Data to process →
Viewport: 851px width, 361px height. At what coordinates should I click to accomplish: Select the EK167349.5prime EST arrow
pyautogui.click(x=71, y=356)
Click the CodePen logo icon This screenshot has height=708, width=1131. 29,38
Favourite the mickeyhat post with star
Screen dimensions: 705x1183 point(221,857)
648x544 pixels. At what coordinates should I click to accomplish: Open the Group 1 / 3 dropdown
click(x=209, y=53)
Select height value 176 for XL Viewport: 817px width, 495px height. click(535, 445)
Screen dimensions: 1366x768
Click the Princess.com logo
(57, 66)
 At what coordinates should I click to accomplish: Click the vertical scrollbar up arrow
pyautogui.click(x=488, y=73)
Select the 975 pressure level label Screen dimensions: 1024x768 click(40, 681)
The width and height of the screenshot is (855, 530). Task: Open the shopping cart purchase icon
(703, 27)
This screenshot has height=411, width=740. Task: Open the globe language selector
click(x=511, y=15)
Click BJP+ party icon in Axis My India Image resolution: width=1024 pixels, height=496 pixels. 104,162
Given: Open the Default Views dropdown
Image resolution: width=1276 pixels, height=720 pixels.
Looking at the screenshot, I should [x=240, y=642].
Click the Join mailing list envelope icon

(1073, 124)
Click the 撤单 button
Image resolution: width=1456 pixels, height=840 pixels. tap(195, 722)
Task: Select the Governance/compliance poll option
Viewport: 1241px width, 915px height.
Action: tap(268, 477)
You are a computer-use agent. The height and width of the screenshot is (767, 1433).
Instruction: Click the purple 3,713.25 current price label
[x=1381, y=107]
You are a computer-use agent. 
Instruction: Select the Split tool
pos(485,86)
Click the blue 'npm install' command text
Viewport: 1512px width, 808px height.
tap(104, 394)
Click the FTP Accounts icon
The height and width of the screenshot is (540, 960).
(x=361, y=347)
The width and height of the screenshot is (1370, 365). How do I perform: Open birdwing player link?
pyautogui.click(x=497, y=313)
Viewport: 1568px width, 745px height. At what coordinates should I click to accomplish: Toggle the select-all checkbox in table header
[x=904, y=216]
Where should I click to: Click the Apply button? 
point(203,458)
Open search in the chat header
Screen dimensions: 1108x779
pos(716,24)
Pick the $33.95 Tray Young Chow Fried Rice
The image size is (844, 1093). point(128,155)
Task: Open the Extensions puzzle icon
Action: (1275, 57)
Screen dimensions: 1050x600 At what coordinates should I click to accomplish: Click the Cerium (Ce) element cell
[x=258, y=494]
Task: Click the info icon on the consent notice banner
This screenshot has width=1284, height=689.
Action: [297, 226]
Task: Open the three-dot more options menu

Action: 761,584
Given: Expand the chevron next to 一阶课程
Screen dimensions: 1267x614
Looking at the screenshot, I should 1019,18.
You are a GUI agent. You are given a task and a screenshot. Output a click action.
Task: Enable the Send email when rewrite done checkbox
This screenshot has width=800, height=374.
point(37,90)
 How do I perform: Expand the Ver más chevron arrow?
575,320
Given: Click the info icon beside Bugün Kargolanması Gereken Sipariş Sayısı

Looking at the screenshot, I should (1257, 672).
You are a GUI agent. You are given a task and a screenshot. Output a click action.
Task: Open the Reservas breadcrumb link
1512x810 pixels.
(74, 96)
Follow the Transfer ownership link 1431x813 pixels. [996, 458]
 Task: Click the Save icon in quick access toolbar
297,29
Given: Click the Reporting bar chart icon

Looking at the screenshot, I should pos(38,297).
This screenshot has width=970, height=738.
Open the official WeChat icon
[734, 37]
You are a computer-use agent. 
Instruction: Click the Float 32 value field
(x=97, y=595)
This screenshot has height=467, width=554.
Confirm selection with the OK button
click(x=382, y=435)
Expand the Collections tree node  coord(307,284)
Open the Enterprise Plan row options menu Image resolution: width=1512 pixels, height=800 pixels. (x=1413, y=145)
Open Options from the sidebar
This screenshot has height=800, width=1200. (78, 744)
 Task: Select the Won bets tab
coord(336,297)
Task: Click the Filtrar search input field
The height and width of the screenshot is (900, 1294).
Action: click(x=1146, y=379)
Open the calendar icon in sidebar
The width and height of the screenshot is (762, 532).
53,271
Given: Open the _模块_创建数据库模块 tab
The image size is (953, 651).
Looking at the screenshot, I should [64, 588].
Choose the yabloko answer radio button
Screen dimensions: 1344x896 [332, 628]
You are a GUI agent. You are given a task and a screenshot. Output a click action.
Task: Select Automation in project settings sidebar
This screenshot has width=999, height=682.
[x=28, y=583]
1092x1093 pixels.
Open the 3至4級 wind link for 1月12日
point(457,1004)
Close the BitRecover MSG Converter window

Your task →
Determine the number of lines above that include the word "search"; the reply is that number only.

Solution to this exercise →
2